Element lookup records
════════════════════
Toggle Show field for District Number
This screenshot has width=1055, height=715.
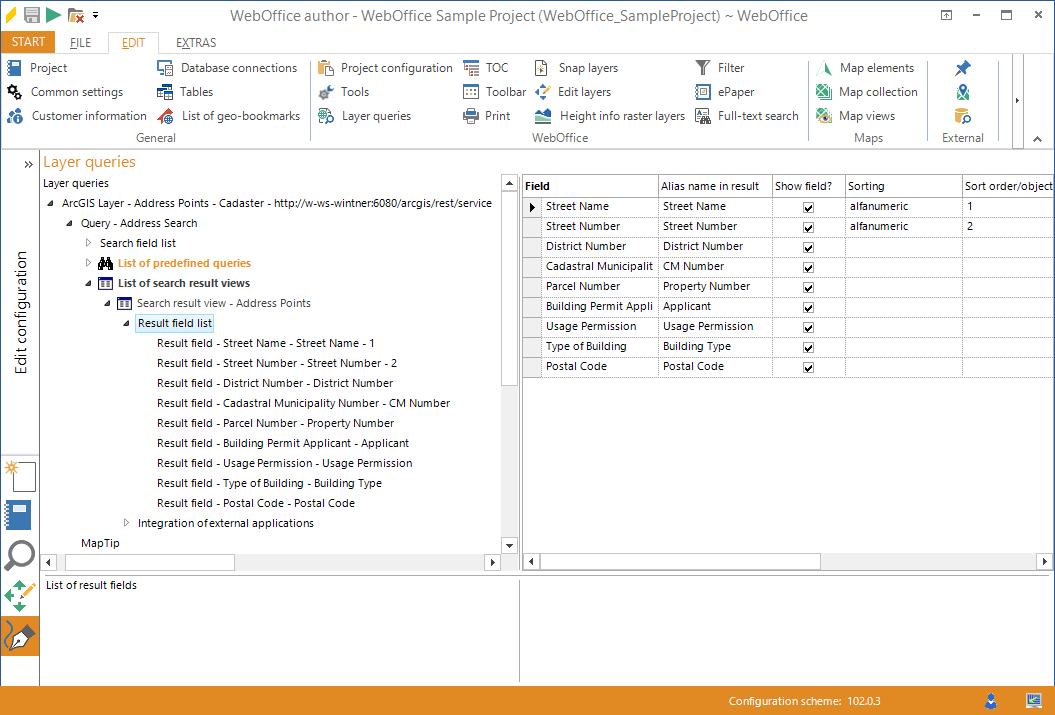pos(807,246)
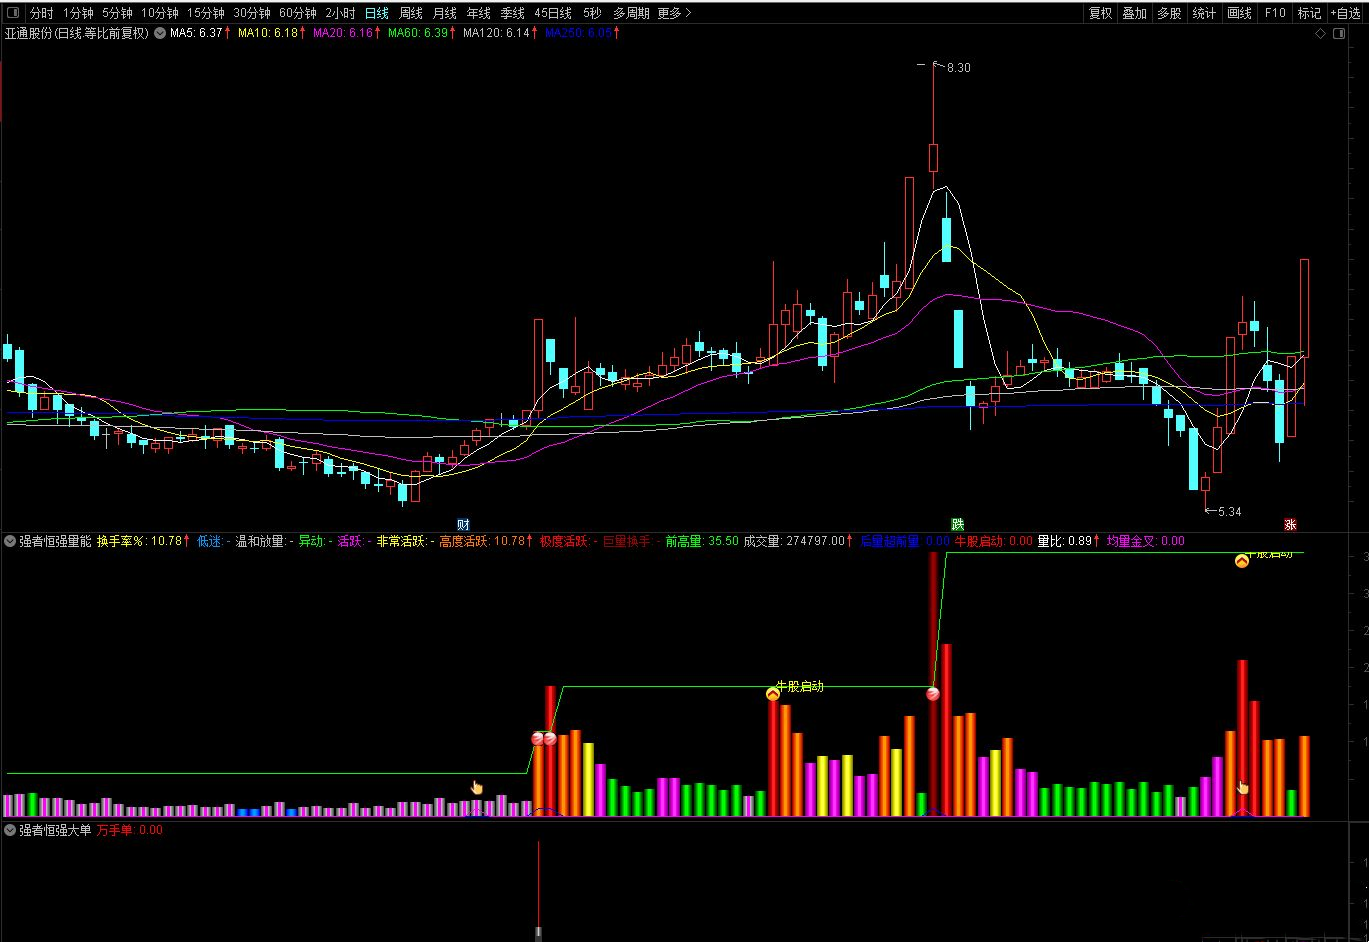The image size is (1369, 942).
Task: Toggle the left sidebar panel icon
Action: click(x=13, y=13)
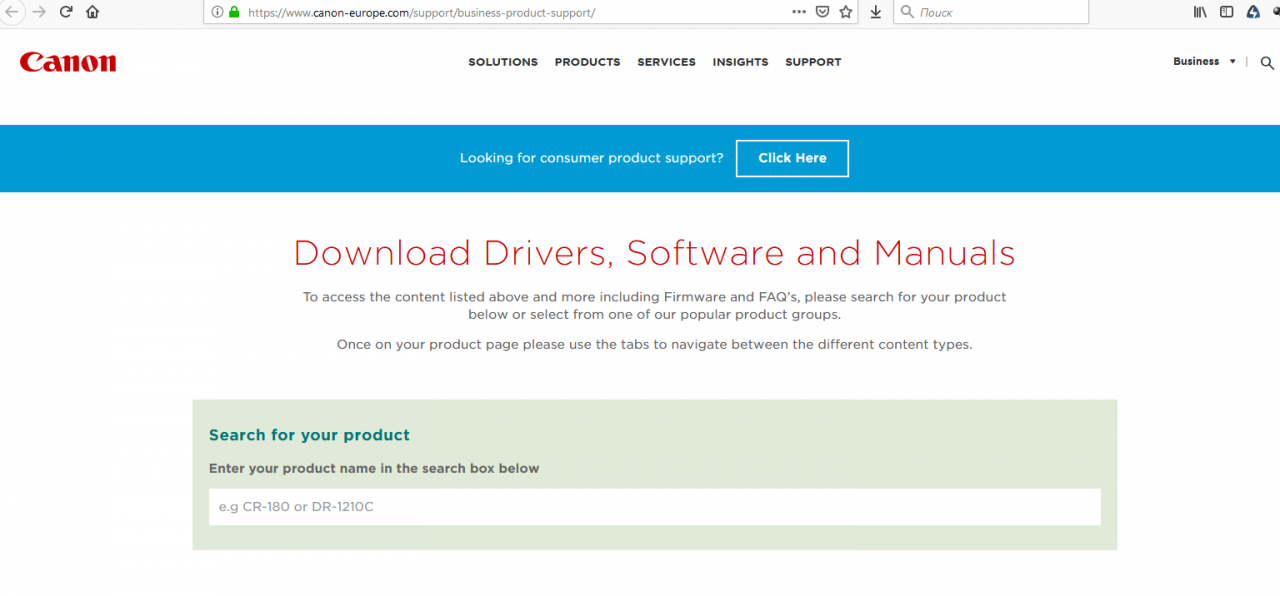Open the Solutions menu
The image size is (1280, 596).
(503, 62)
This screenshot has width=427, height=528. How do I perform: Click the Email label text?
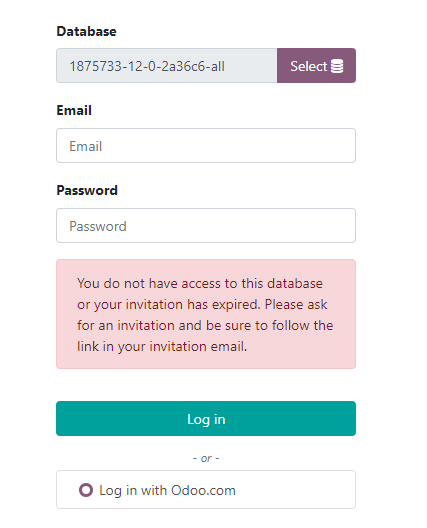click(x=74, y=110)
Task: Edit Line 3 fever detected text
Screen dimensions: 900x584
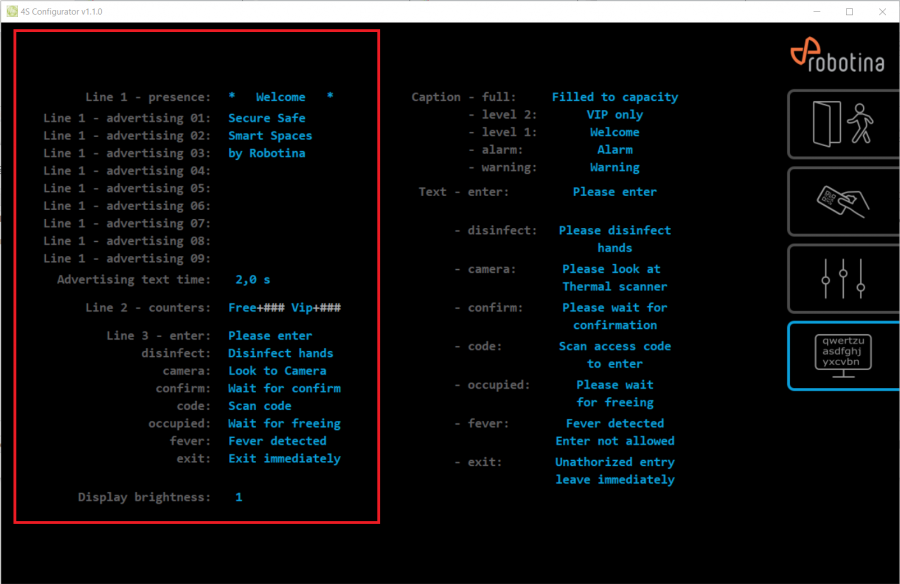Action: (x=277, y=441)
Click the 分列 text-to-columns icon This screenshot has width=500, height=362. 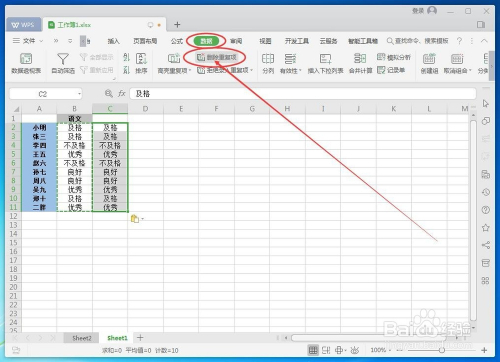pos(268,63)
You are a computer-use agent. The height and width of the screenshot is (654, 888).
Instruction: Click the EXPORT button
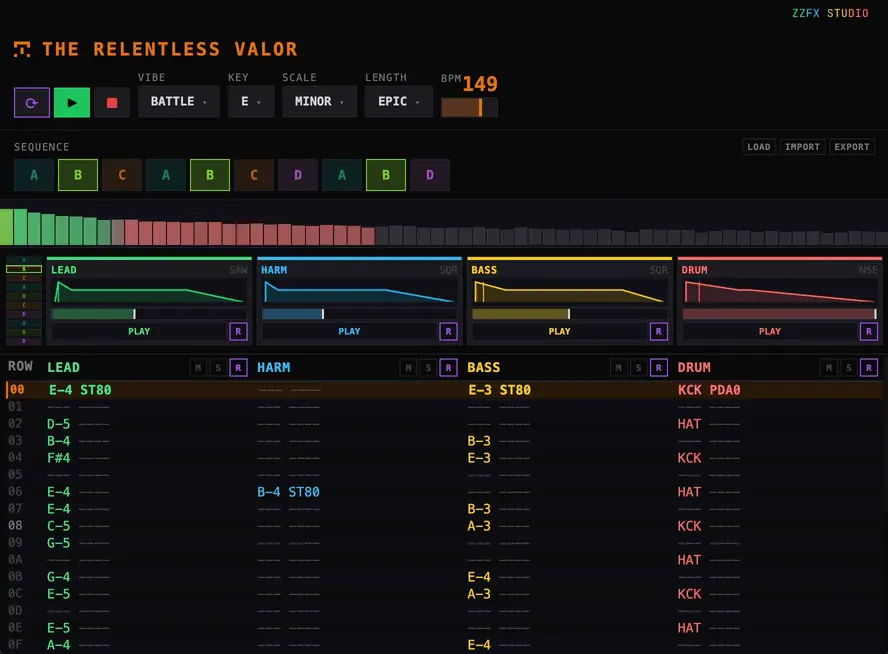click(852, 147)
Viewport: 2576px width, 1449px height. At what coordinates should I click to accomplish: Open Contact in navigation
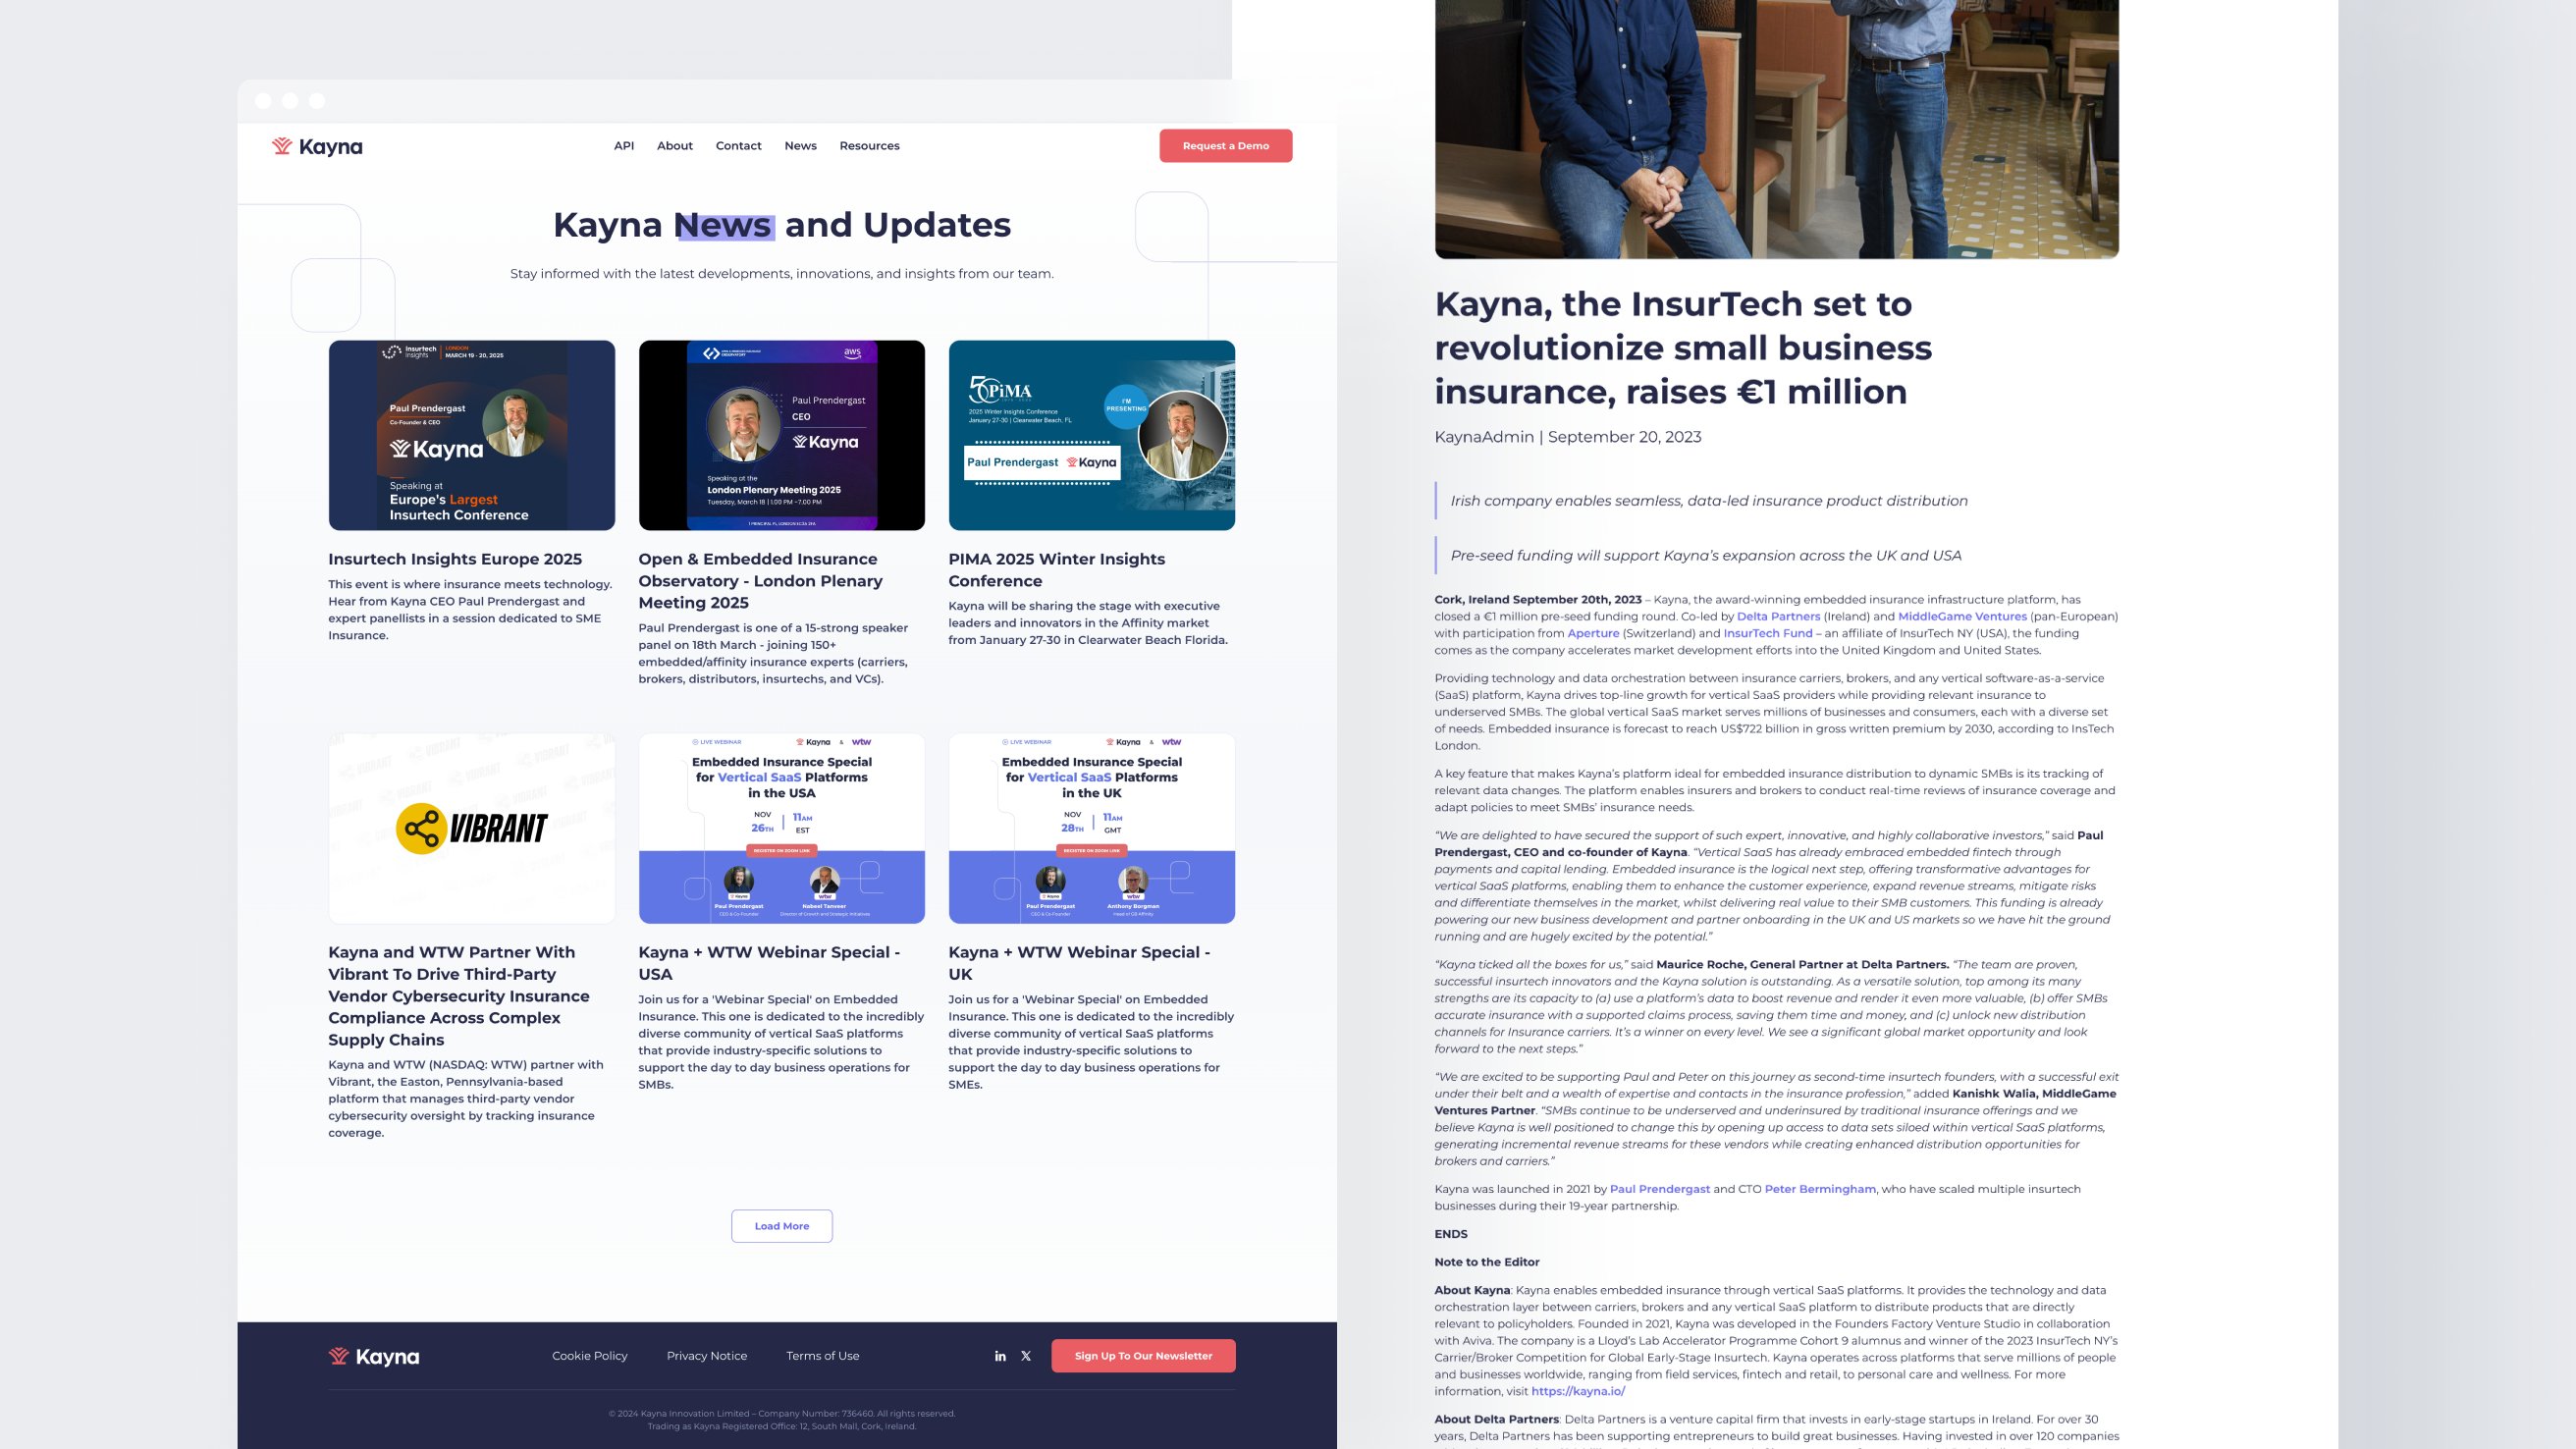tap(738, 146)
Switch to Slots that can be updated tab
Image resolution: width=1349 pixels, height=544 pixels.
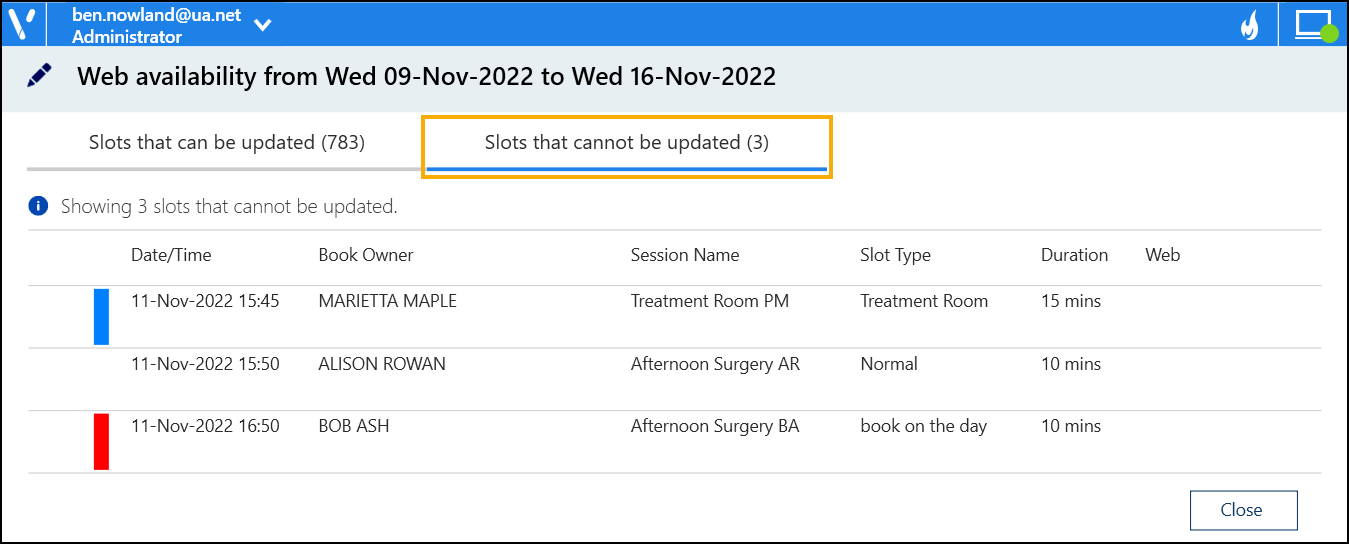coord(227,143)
════════════════════
GOAL OF THE EXERCISE:
Put the lines of the listing, from the one containing "You are a computer-use" through the end of the listing, inclusive, into a Markdown table with the columns Row and Text. Skip blank lines and leave out the pictures.

CORRECT RESPONSE:
| Row | Text |
|---|---|
| 1 | You are a computer-use agent. The height and width of the screenshot is (654, 888). |
| 2 | Instruction: Click the EXPORT button |
| 3 | click(852, 147) |
| 4 | Viewport: 2576px width, 1449px height. At what coordinates should I click to accomplish: Open Contact in navigation |
| 5 | tap(738, 146) |
| 6 | Switch to Slots that can be updated tab |
| 7 | Image resolution: width=1349 pixels, height=544 pixels. |
| 8 | coord(227,143) |